Dear Restaurant Owners,
The jig is up! Do you think I’m a chump? Do you think I don’t see through you and your small plate menus?
You’re trying to get me to spend more money than I want to! Instead of offering up an individual-sized appetizer for $12 to $15 and an entree in the $20 to $30 range, you’re asking me and my tablemates to each order several $12 to $15 dishes—at several restaurants, recently, we were instructed to order “six to seven” of these small plates per person. It’s been years since I got a 1 on my A.P. Calculus exam, but I’m pretty sure that adds up to at least $80 a pop before drinks, dessert, tax and tip. Why don’t you just put a pistol to our heads and demand that we empty our wallets on the table before allowing us to see a menu?
Now I understand, philosophically, how this small plate movement started: it’s a chance for diners to cover a large swath of dishes, a chance to experience multiple chef creations instead of just two or three. It’s based, I believe, on Spanish tapas: a style of eating that I experienced firsthand when I went to Barcelona in 2009.
Here’s the thing about tapas: tapas are designed to be shared, so they make sense. A big plate of calamari and chickpeas is the kind of thing you can dig into, greedily, with multiple forks while gulping glassfuls of Cava. Tapas make sense.
Gjelina, in Venice Beach, gets that. I went there this weekend with a group of friends and the food was built to be shared. Like this plate of Thumbelina carrots (my favorite dish there), dusted with cumin and roasted until crisp and sweet and then coated in yogurt (along with cilantro and sesame seeds):
We passed this around eagerly along with the salads and pizzas you saw at the top of this post. By sharing all of this food, our table became a tight-knit community of carrot-cheerleaders and pizza-patronizers. This is small-plate eating at its best: it’s fun, it’s festive, and, most importantly, it’s fair. None of us felt ripped off when the check came—I think it came to like $40 a person? Don’t quote me on that.
But that’s not the kind of small plate eating I’m complaining about. My beef is with a new crop of restaurants that sell “small plates” that aren’t really designed to be shared. They look like normal plates of food–a traditionally styled appetizer or entree–except you now have to awkwardly divide up the single basil leaf, peeled grape and eyeball-sized nodule of mozzarella.
For example, here in L.A. we went to a famous small plate restaurant and ordered a bunch of food that was impossible to share. One dish was a single razor clam with a charred ramp and if you’ve ever tried to divide a single razor clam four ways, you know that you’d probably have an easier time conducting your own brain surgery.

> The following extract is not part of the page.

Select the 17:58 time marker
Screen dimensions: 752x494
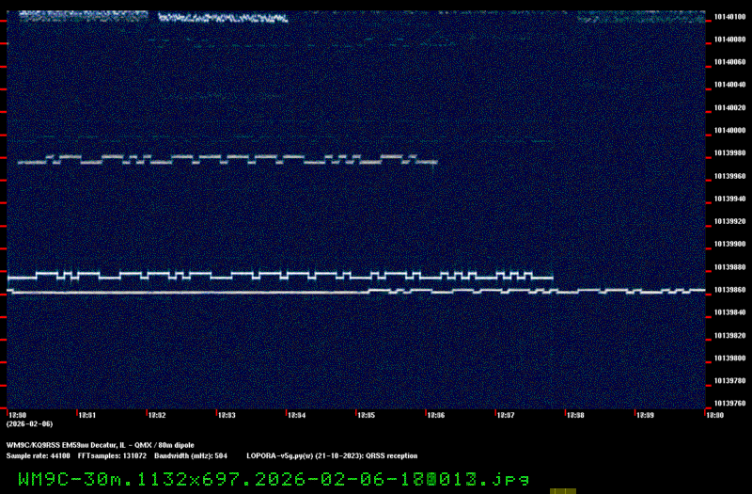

If you labeled this dish a “traditional appetizer” and served it to an individual, it would be a major triumph; but as part of a larger small-plate dinner? It not only doesn’t work, it’s incredibly frustrating, not to mention unsatisfying–who wants 1/4 of a razor clam?–not to mention expensive.
Here’s the test of a quality small plate restaurant: if you divided any individual plate by four, would each portion have essentially the same stuff on it? At Gjelina, that would be true; at this new crop of small plate restaurants, not so much.
Which is why I’m done with small plate dining! I’d much rather have my own individual appetizer and entree and dessert than little nibbles of foods that can only be divided awkwardly.
If you think of chefs as artists and food their art, eating small plates is like dashing through a gallery, glancing here and there but never pausing, meaningfully, before a painting or a sculpture; nothing sinks in; nothing stays with you.
I’d rather spend 10 minutes chewing over the Mona Lisa than a mad dash through the Louvre, Chevy Chase style.
So let’s cool it with the small plates.